In vielen europäischen Küstenregionen spielt der Tourismus eine zentrale Rolle für die Wirtschaft. Auf der kroatischen Insel Krk und dem umliegenden Festland ist der Tourismus besonders in den Sommermonaten entscheidend. Doch während dieser heißen und trockenen Zeit stößt die lokale Trinkwasserversorgung an ihre Grenzen. Wissenschaftler des ISOE – Instituts für sozial-ökologische Forschung haben nun untersucht, wie der hohe Wasserbedarf auf Krk durch nachhaltige Bewirtschaftungsstrategien gedeckt werden kann.

Die Herausforderungen

Die Adriaküste und insbesondere die Insel Krk haben mit einem stark steigenden Wasserbedarf zu kämpfen, der zu einer erheblichen Belastung der Wasserressourcen führt.
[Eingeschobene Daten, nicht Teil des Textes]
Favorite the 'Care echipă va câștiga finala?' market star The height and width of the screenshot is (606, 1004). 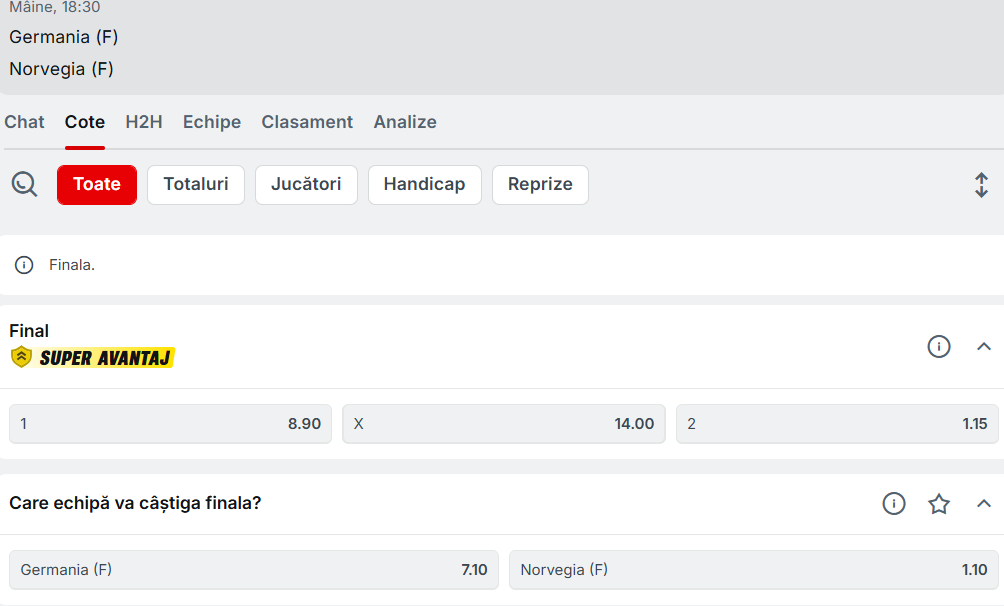click(x=938, y=503)
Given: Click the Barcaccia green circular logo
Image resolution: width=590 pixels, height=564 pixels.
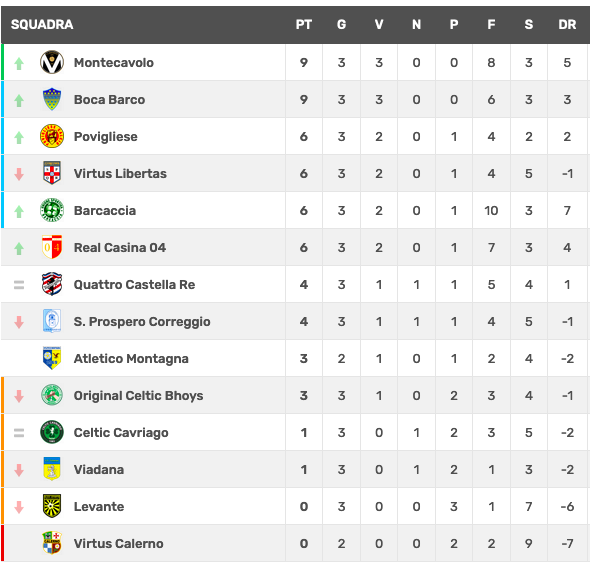Looking at the screenshot, I should 52,210.
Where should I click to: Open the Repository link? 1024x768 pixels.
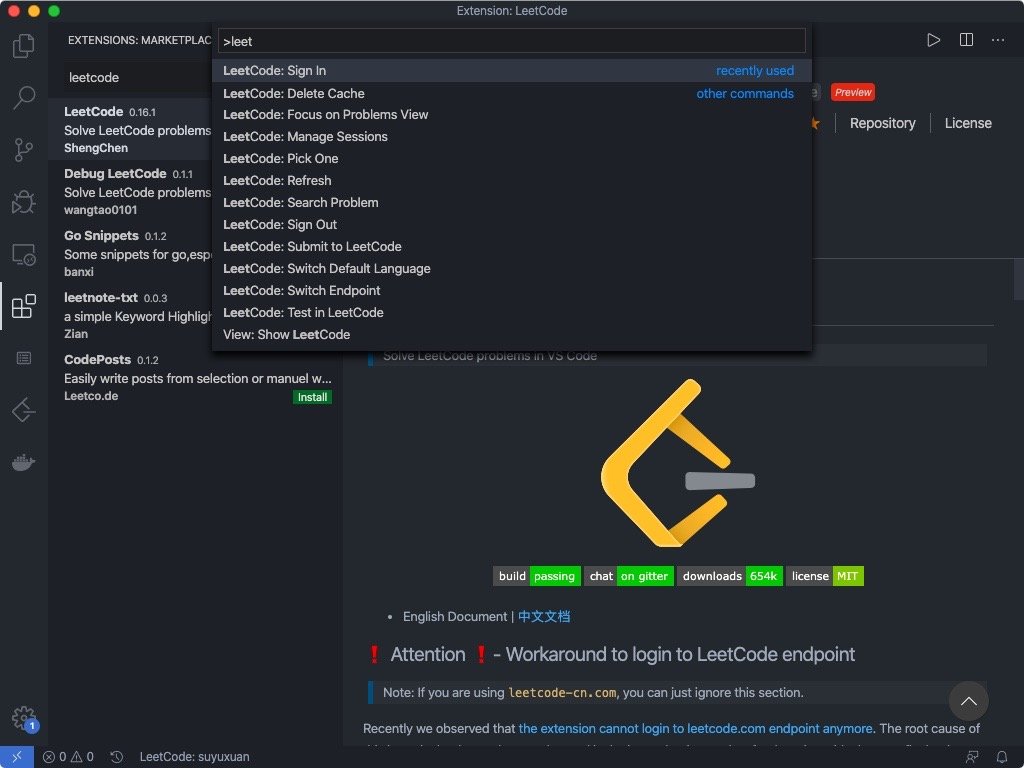click(x=882, y=123)
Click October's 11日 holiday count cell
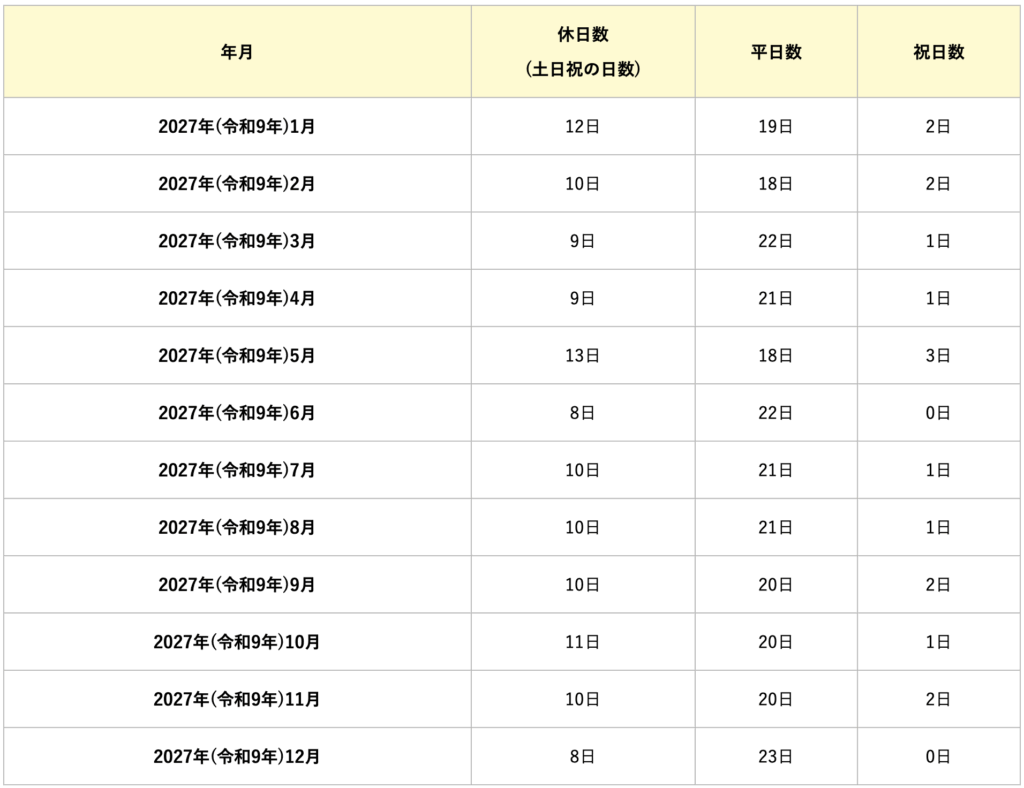The width and height of the screenshot is (1024, 788). 583,642
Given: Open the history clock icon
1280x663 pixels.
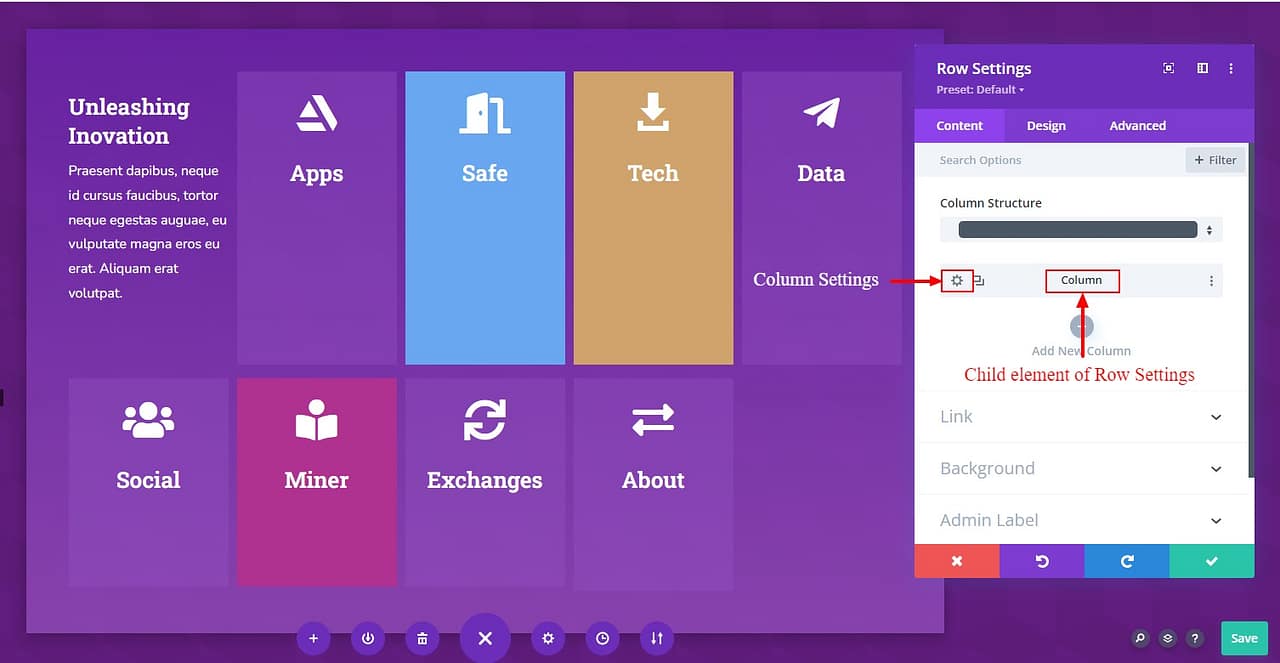Looking at the screenshot, I should (602, 638).
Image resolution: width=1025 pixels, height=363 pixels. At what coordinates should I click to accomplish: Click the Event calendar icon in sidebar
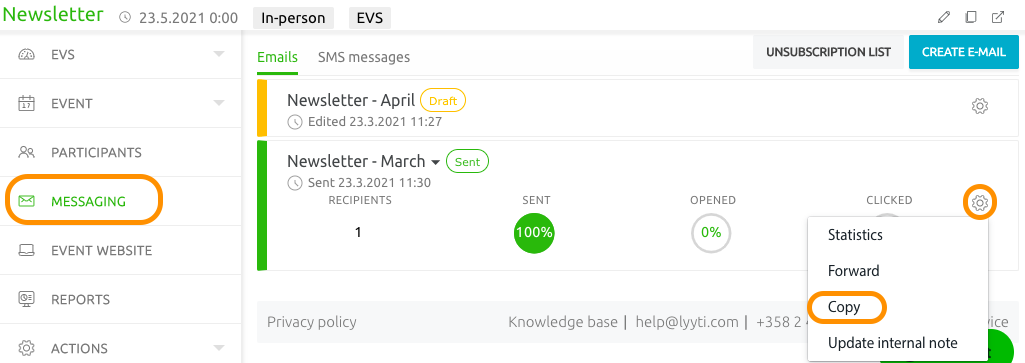27,103
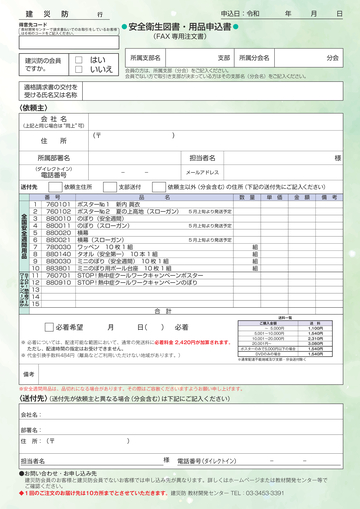Viewport: 360px width, 509px height.
Task: Click the 担当者名 field in 依頼主 section
Action: pyautogui.click(x=283, y=158)
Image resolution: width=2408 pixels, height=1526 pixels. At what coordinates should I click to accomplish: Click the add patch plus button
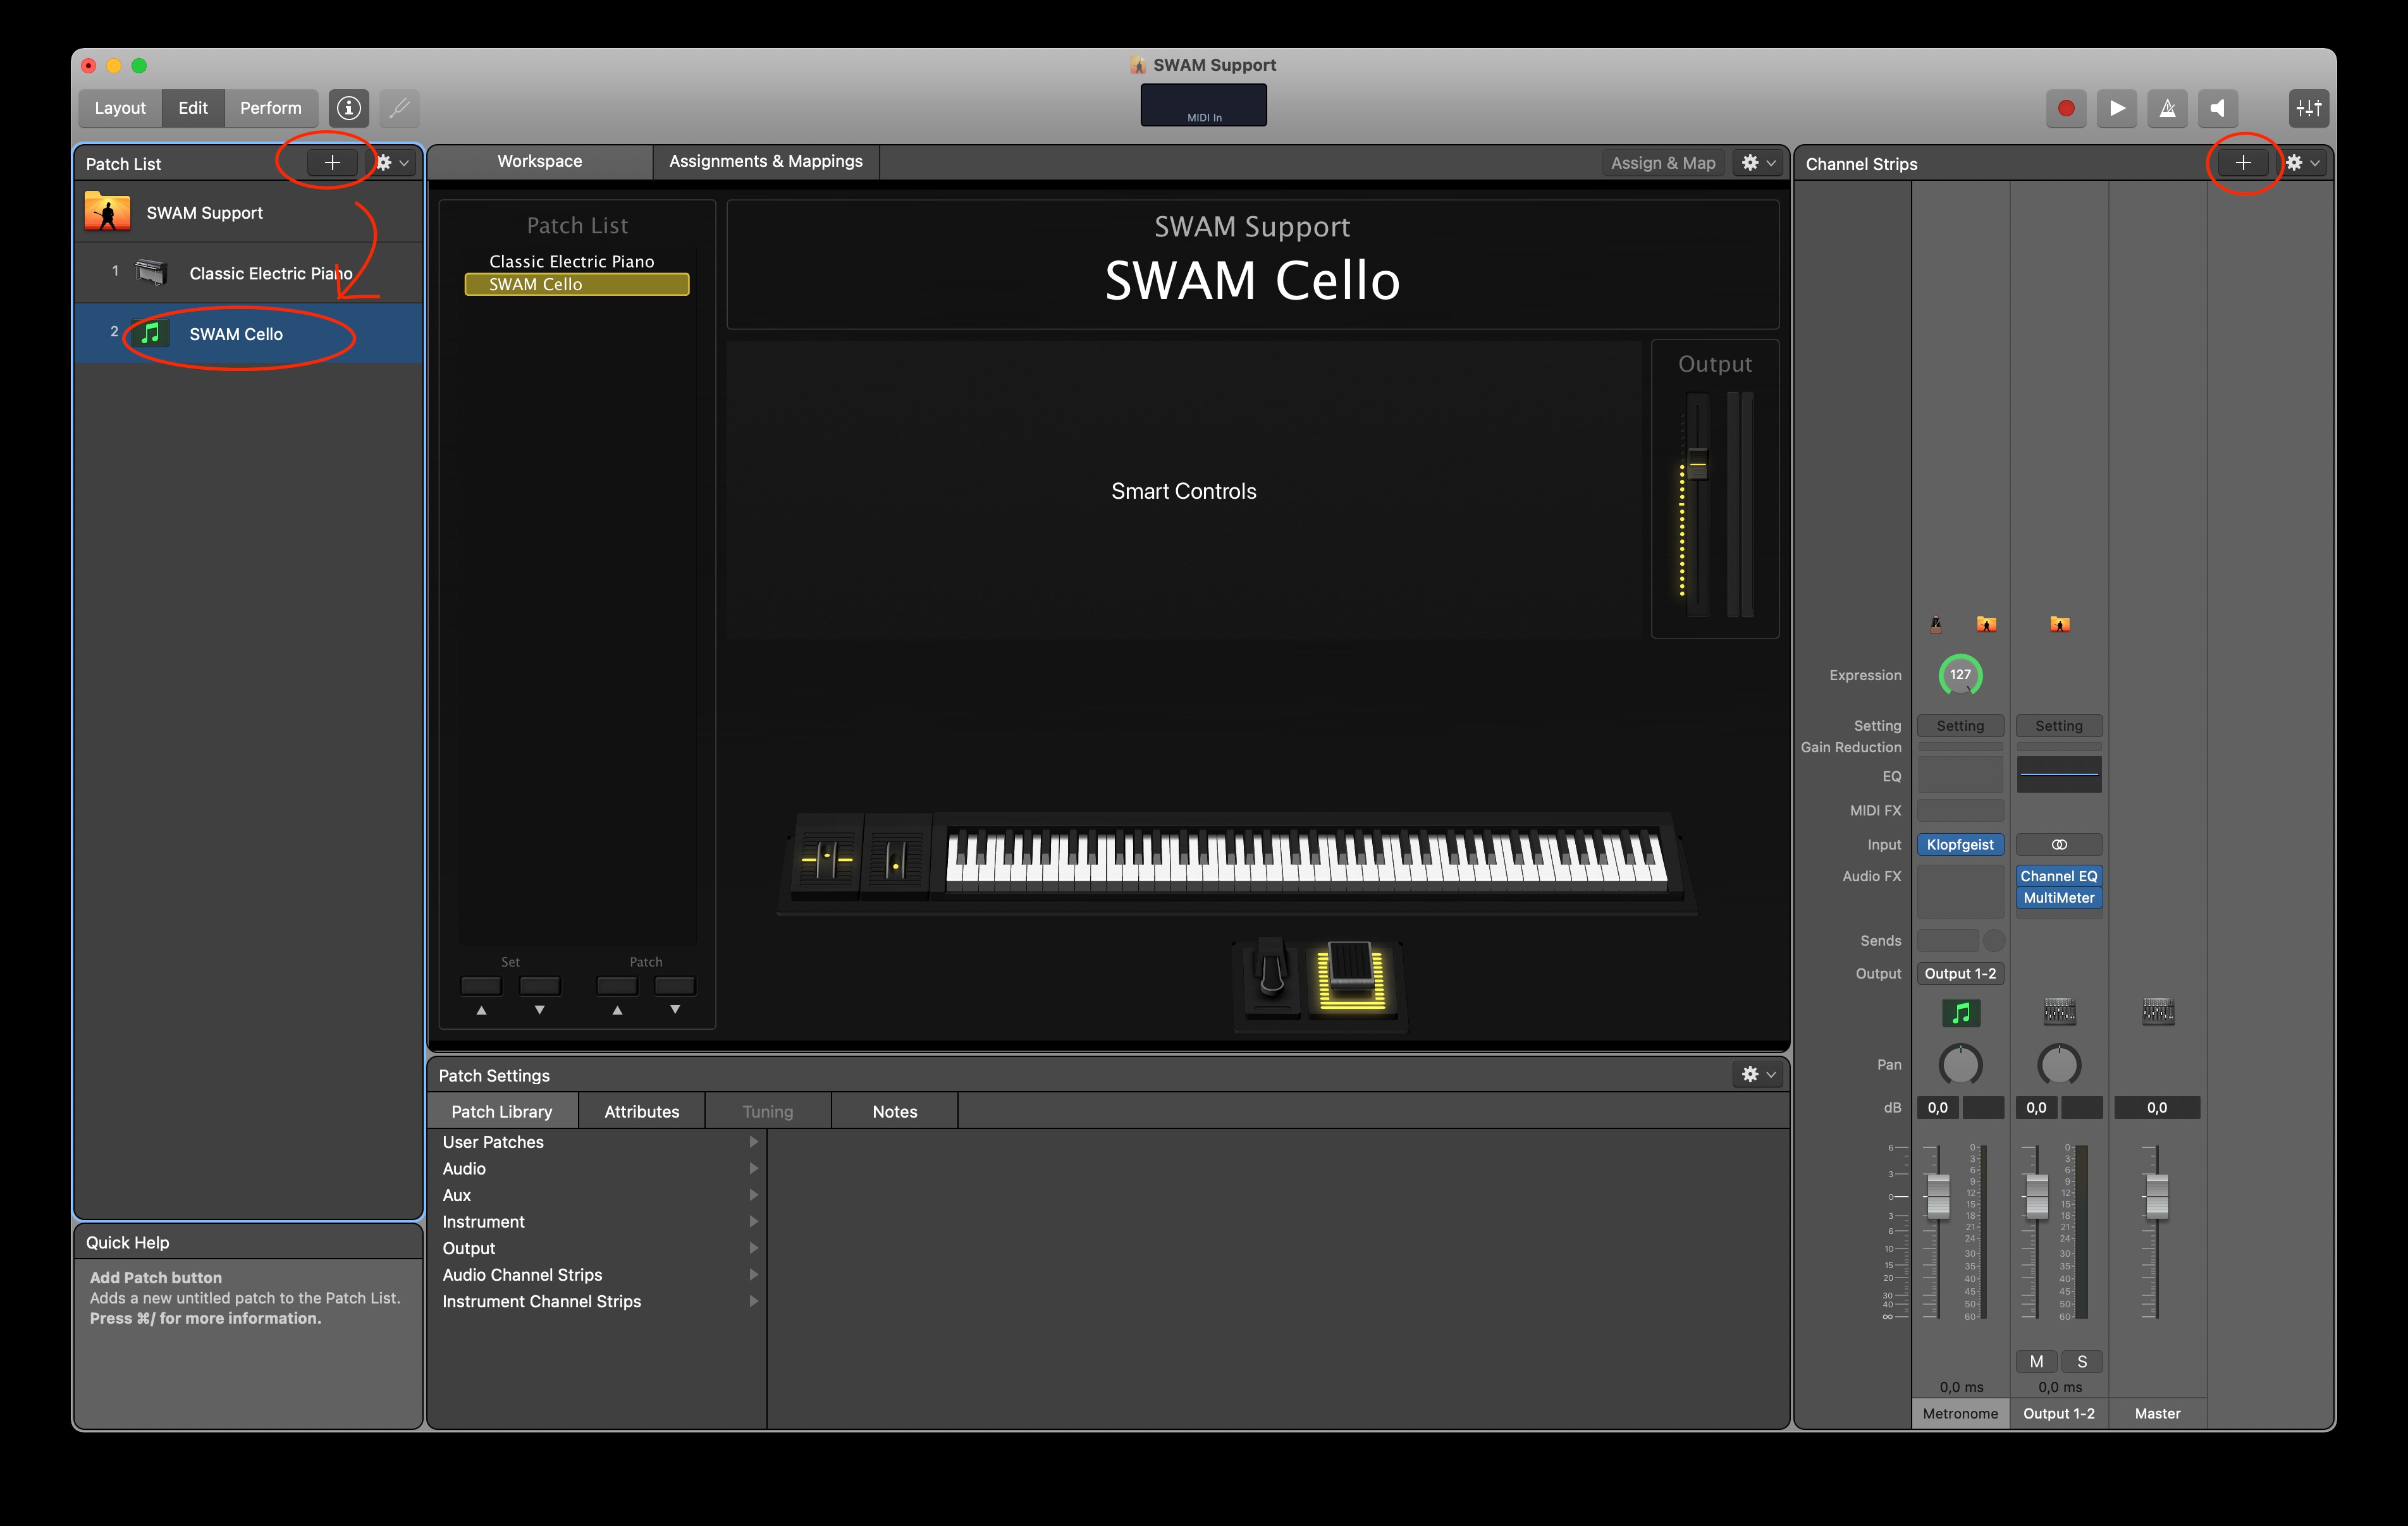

Grund- und Oberflächenwasser auf der Insel sowie auf dem umliegenden Festland werden knapp und die Wasserqualität sinkt. „Der hohe Bedarf an Trinkwasser auf Krk wird wie in vergleichbaren Regionen auch ganz wesentlich durch die boomende Tourismusindustrie verursacht, aber wir sehen auch, dass die Auswirkungen des Klimawandels den Druck auf die Wasserressourcen erheblich erhöhen“, sagte Robert Lütkemeier, Wasserforscher am ISOE – Institut für sozial-ökologische Forschung und Co-Leiter der Forschungsgruppe regulate. „Die Wasserbewirtschaftung in touristischen Regionen erweist sich unter diesen Voraussetzungen zunehmend als Herausforderung, weil sie komplexer und unsicherer wird.“

Wie kann unter diesen Bedingungen eine sichere und nachhaltige Wasserversorgung aussehen? Robert Lütkemeier hat diese Frage mit den Kolleginnen der Forschungsgruppe regulate Linda Söller und Dženeta Hodžić im Zuge eines sogenannten Co-Design-Prozesses untersucht. Lokale Akteure aus Wasserwirtschaft, Tourismus, Regierung und Verwaltung entwickelten mit Wissenschaftler*innen ein gemeinsames Problemverständnis und ein geteiltes Zielbild, zudem tauschten sie Fachwissen und Erfahrungen aus, um so zu praktikablen Lösungen zu kommen. Mit diesem kollaborativen Ansatz konnte die Forschungsgruppe schließlich gemeinsam mit den Akteuren geeignete Maßnahmen für ein nachhaltiges (Grund-)Wassermanagement entwickeln.

Die Lösungen

In einer Publikation zu diesem in einem etwa dreijährigen Prozess entwickelten „Wasser-Tourismus-Nexus“ zeigt die Autorengruppe zum einen die Auswirkungen von Klimawandel und Tourismus auf die Wasserressourcen auf. Zum anderen erläutert sie, wie die Bewirtschaftung von Wasser so gelingen kann, dass eine ausreichende Wasserversorgung für Einheimische und Touristen gewährleistet und gleichzeitig die Natur und die wirtschaftliche Vitalität der Insel geschützt werden kann.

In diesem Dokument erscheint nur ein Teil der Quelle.